C’étaient ces élans exaltés qu’adorait, je crois bien, Versilov. Cette fois-là, il était avec nous, dans la pièce.

— Makar Ivanovitch ! l’ai-je soudain interrompu, m’échauffant moi-même hors de toute mesure (je me souviens de ce soir-là), mais c’est le communisme, le vrai communisme que vous prêchez !

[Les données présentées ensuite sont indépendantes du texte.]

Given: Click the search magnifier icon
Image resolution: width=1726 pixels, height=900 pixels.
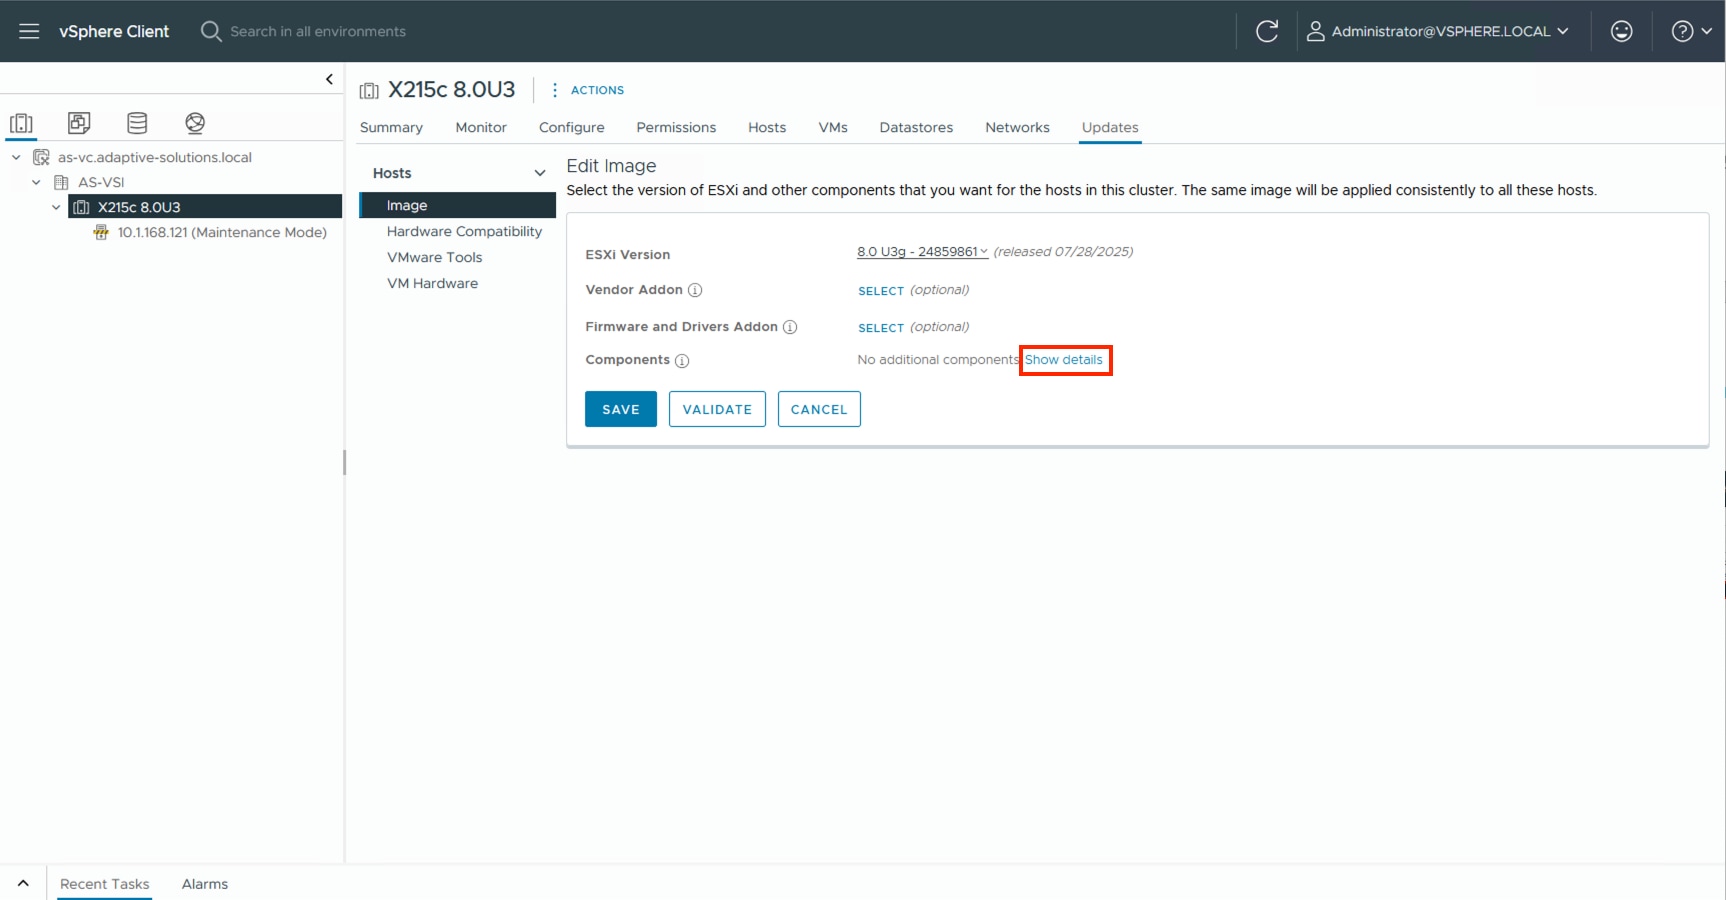Looking at the screenshot, I should tap(210, 31).
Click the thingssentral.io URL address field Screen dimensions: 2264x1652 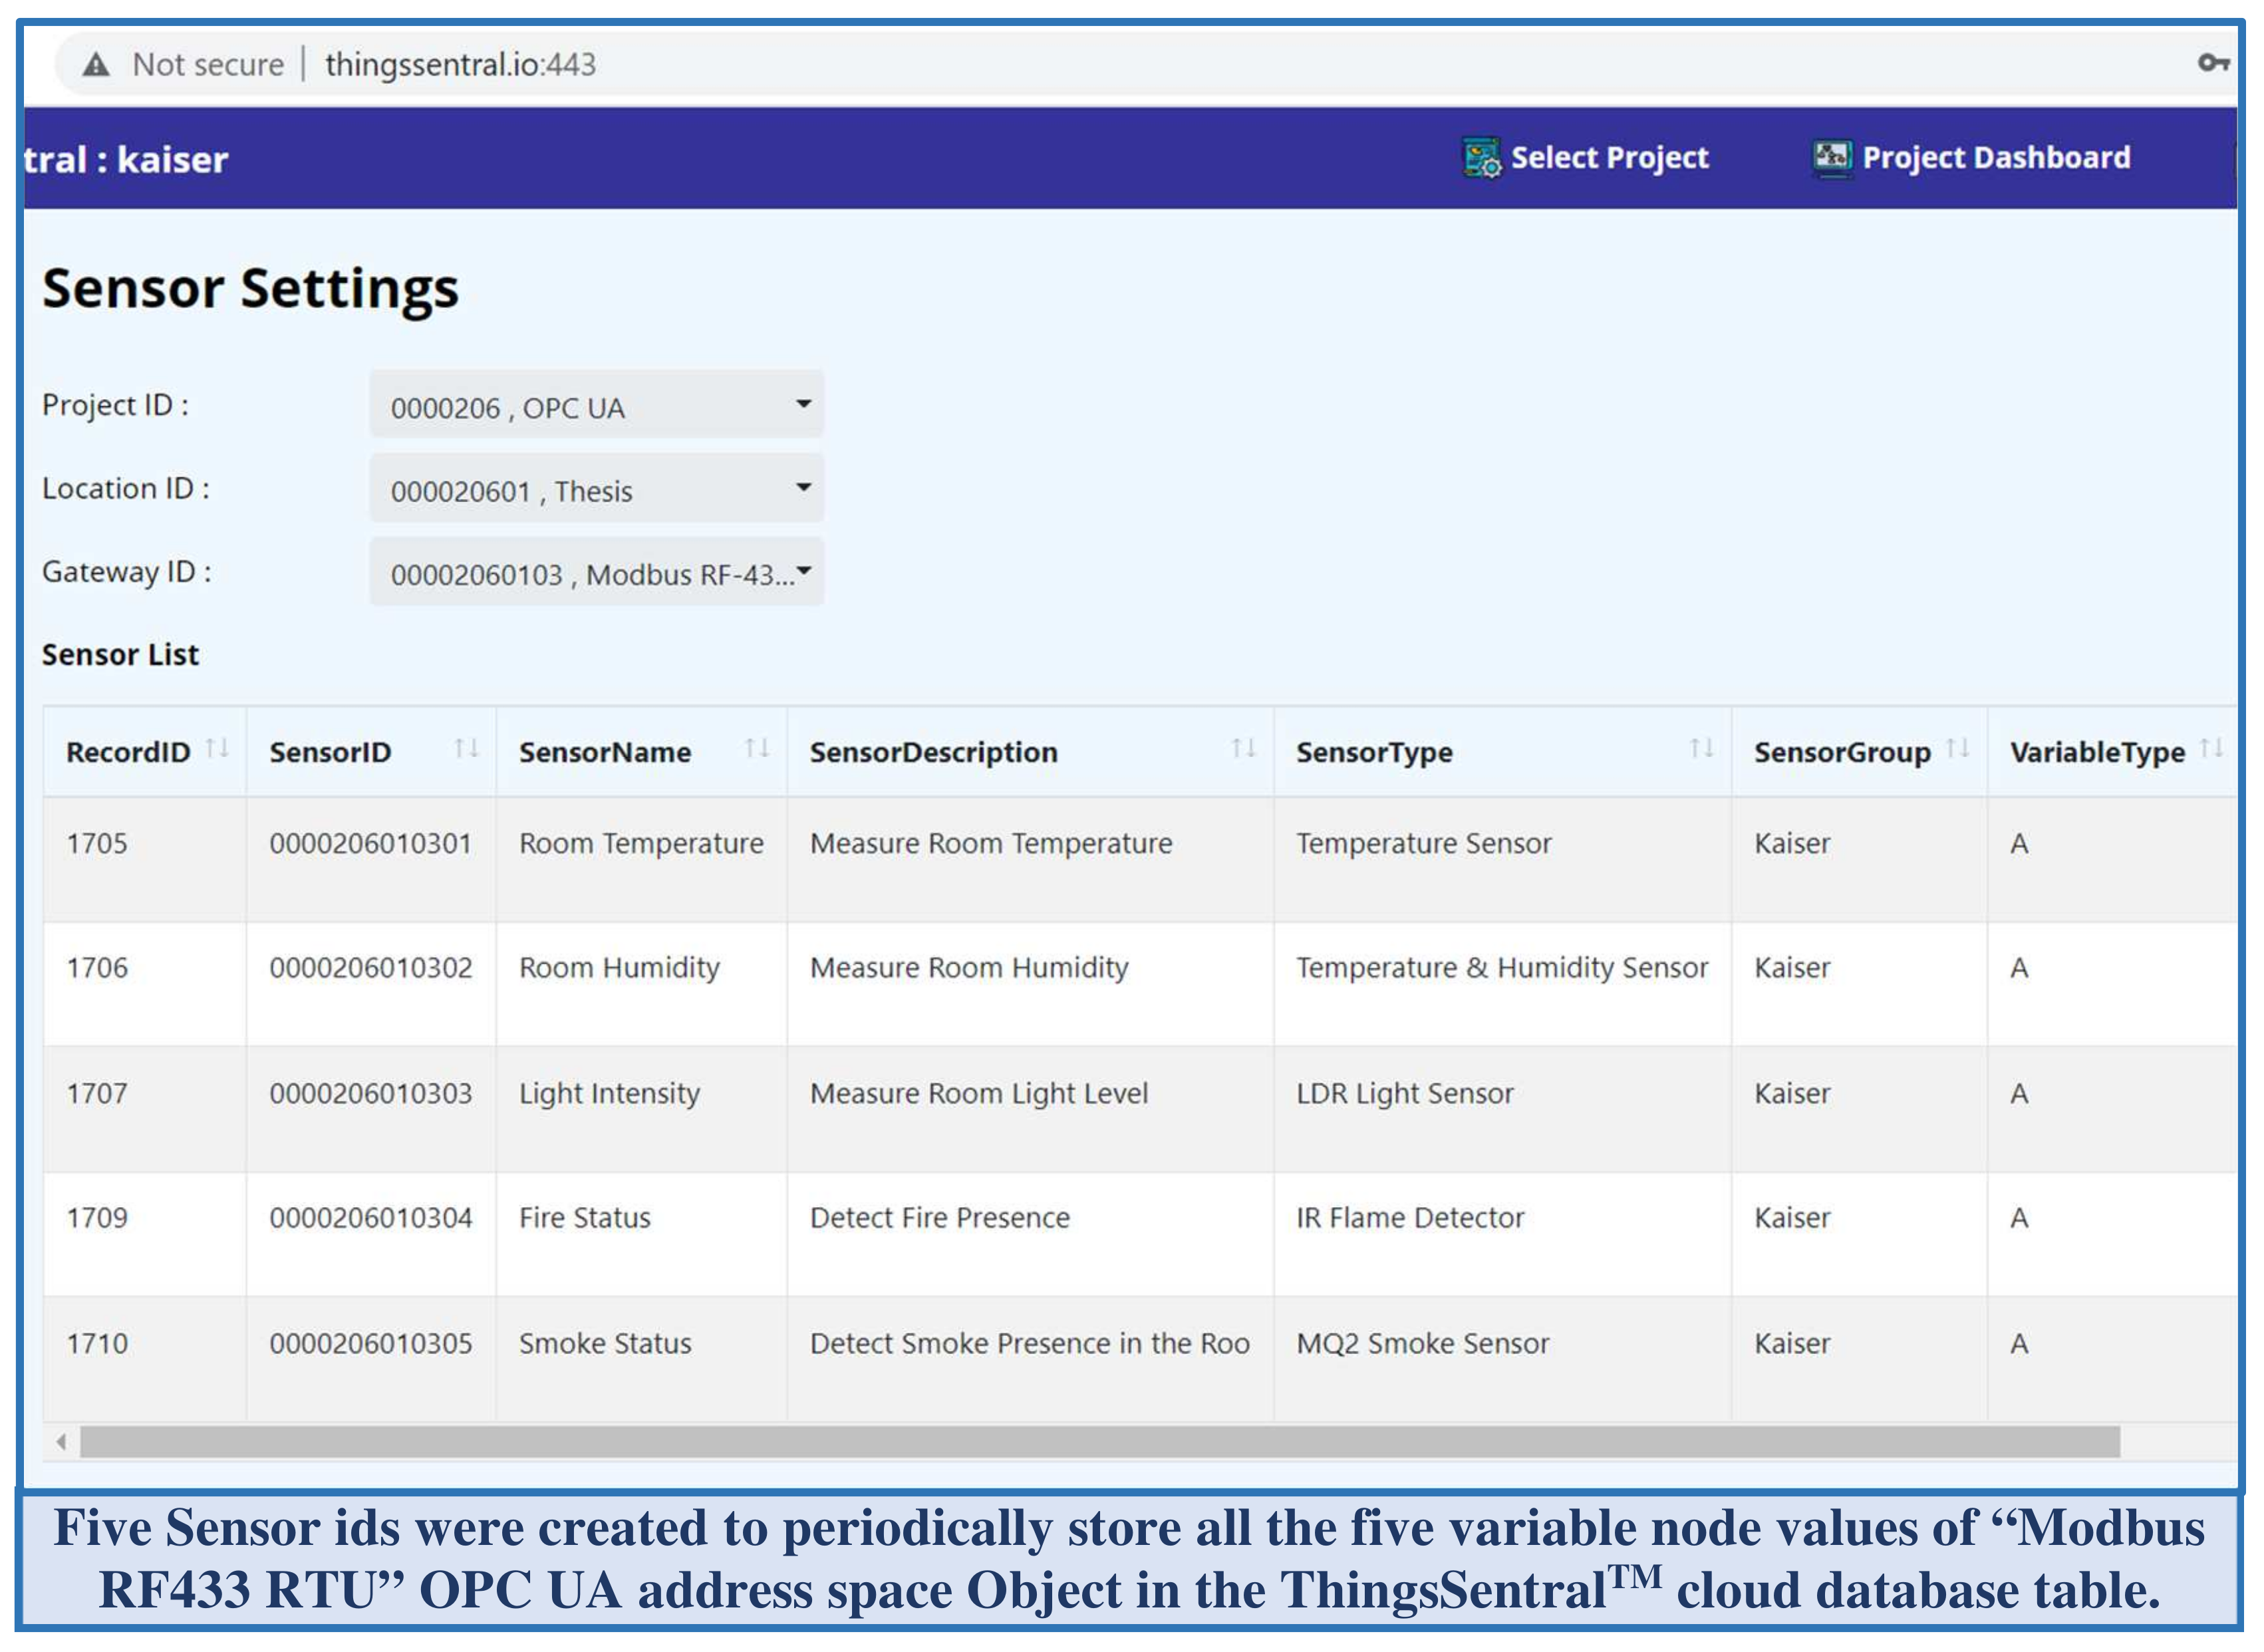click(460, 65)
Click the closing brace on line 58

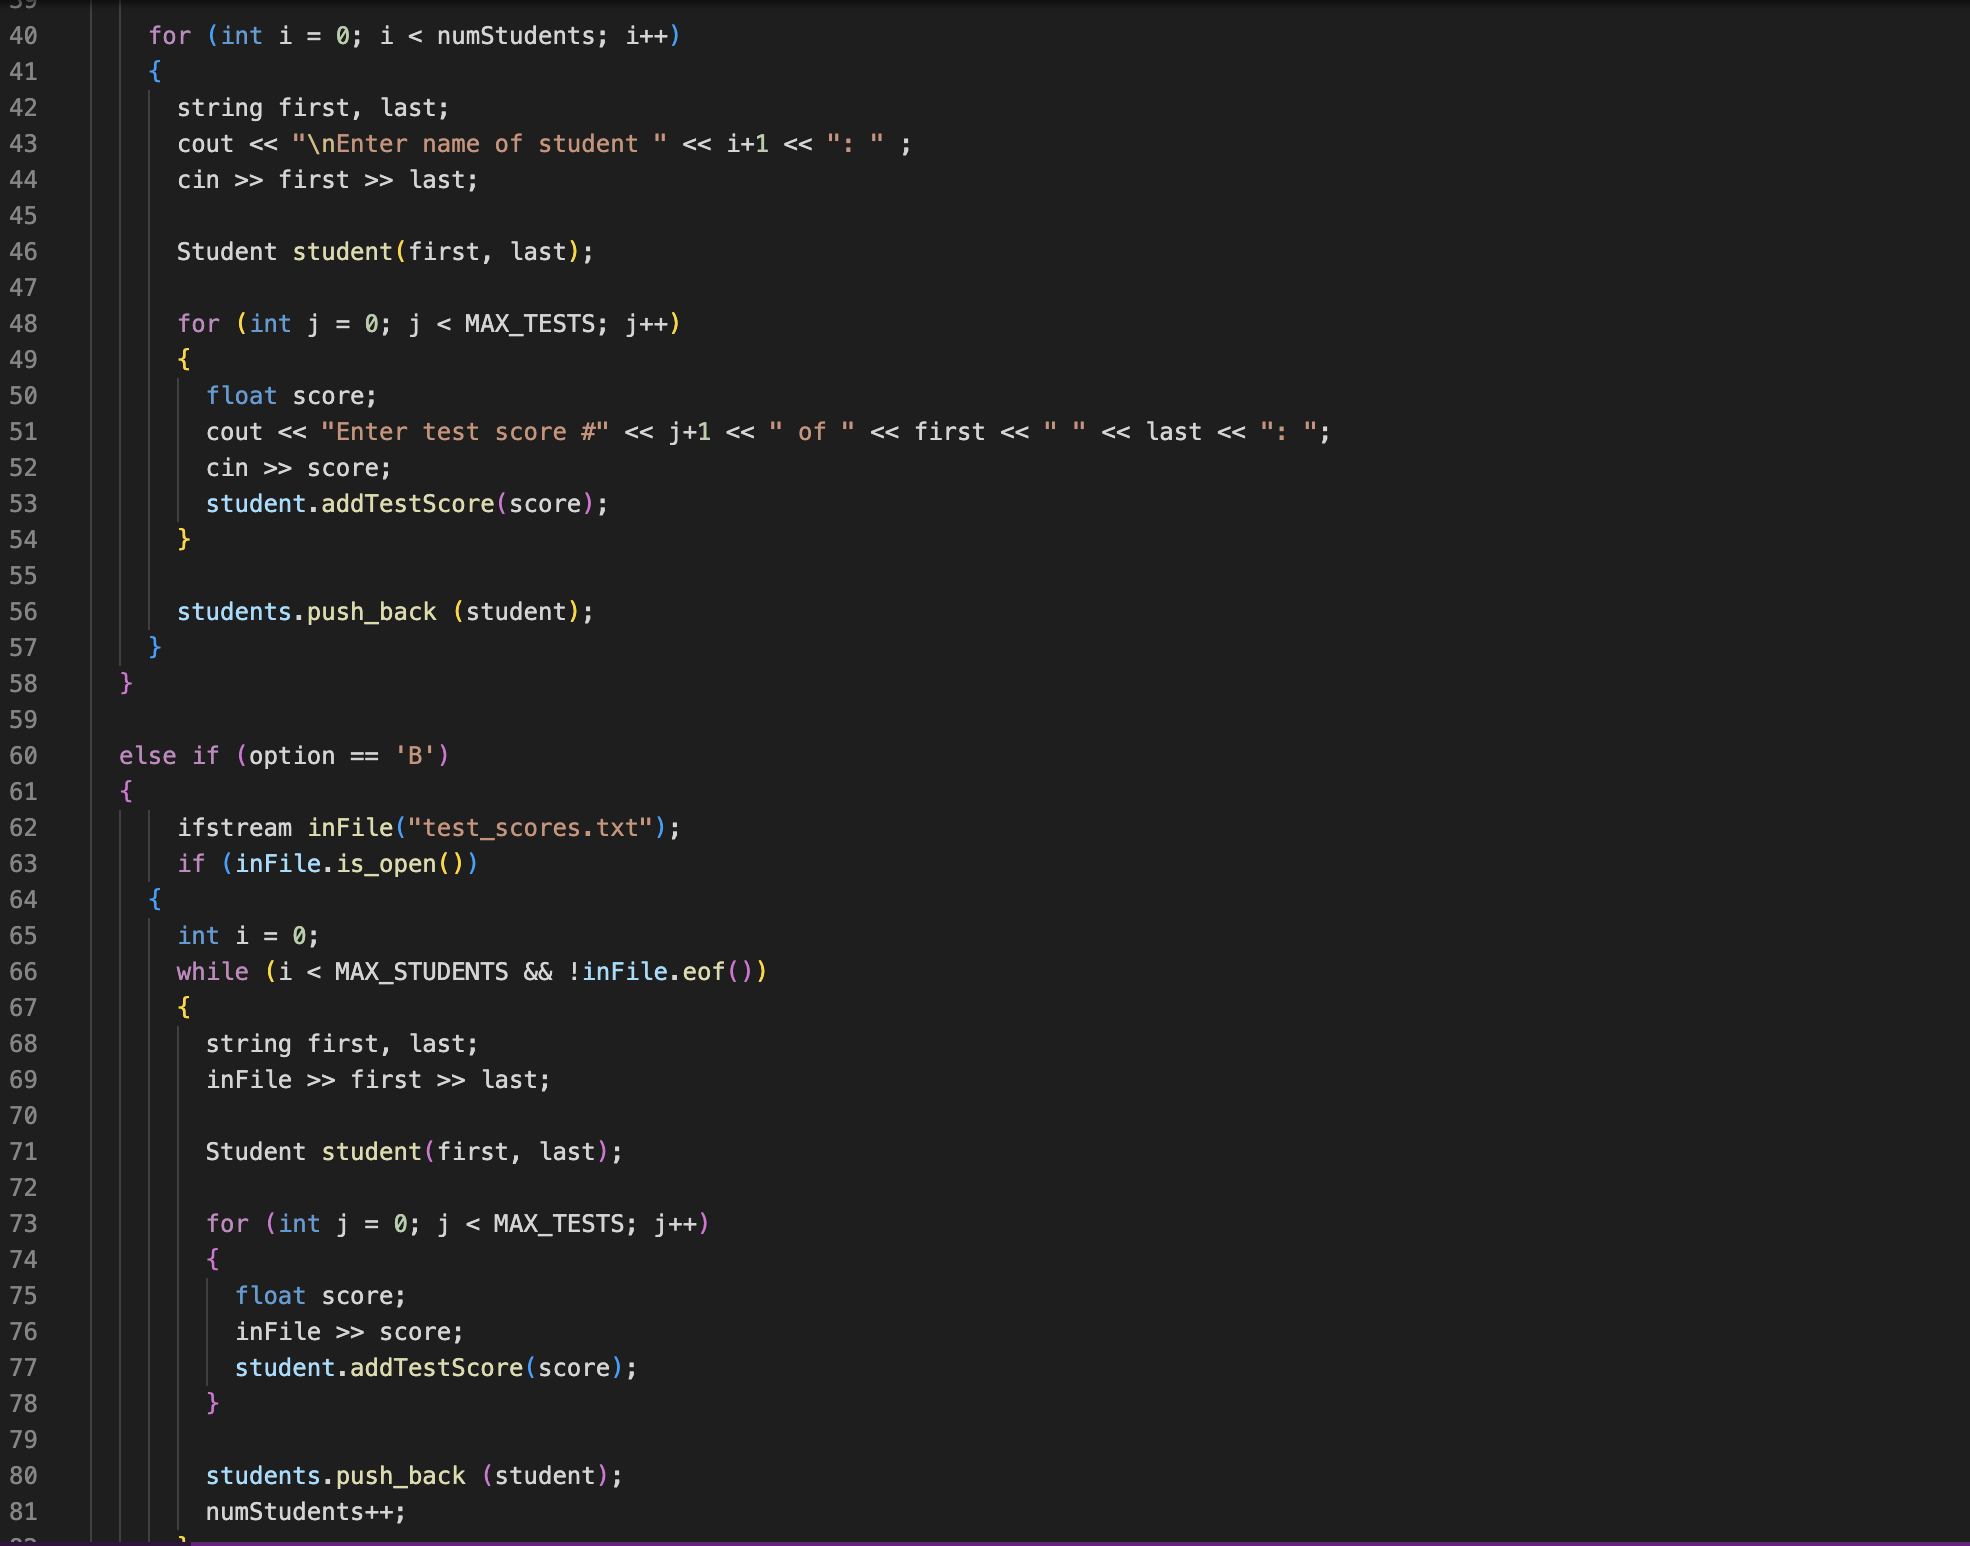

Comme il ne savait résolument rien de la doctrine communiste, et que c’était la première fois qu’il entendait même le mot, je me suis mis à lui exposer tout de suite tout ce que je savais. J’avoue que je m’y connaissais peu, et vaguement, et qu’aujourd’hui encore je ne suis pas tout à fait compétent ; mais, ce que je savais, je l’ai exposé avec une fougue terrible, malgré tout. Jusqu’à pré­sent, je repense avec plaisir à l’impression extraordinaire que j’ai produite sur le vieillard. Ce n’était même pas une impression, presque un bouleversement. En même temps, il s’intéressait terriblement aux détails historiques : “Où ? Quand ? Qui a fondé ? Qui a dit ?” A propos, j’ai remarqué - et c’est, en général, une caractéristique du simple peuple - qu’ils ne se satisfont pas d’une idée générale, s’ils s’intéressent beaucoup, ils commencent absolument à exiger les détails les plus précis et les plus fermes. Moi, dans ces détails, je m’embrouillais un peu, et, comme Versilov écoutait, et que j’avais honte devant lui, je m’échauffais encore plus. A la fin, Makar Ivanovitch, sous l’effet de l’attendrissement, ne faisait que répéter “oui, oui”, pour chaque mot, mais, visiblement, il ne comprenait plus et il avait perdu le fil. Je me suis senti pris de dépit, mais Versilov a soudain coupé court à la conversa­tion, il s’est levé et a déclaré qu’il était l’heure d’aller au lit. Nous étions tous rassemblés à ce moment-là, et il était déjà tard. Quand il est passé me voir dans ma chambre quelques minutes plus tard, je lui ai tout de suite demandé comment il considérait Makar Ivanovitch en général et ce qu’il pensait de lui. Versilov m’a fait un sourire ironique et gai (mais pas du tout pour mes erreurs sur le communisme - il ne les a pas mentionnées du tout). Je le répète encore : il s’était comme résolument attaché à Makar Ivanovitch, et je captais souvent sur son visage son sourire si attirant quand il écoutait le vieillard. Du reste, ce sourire n’a pas du tout empêché la critique.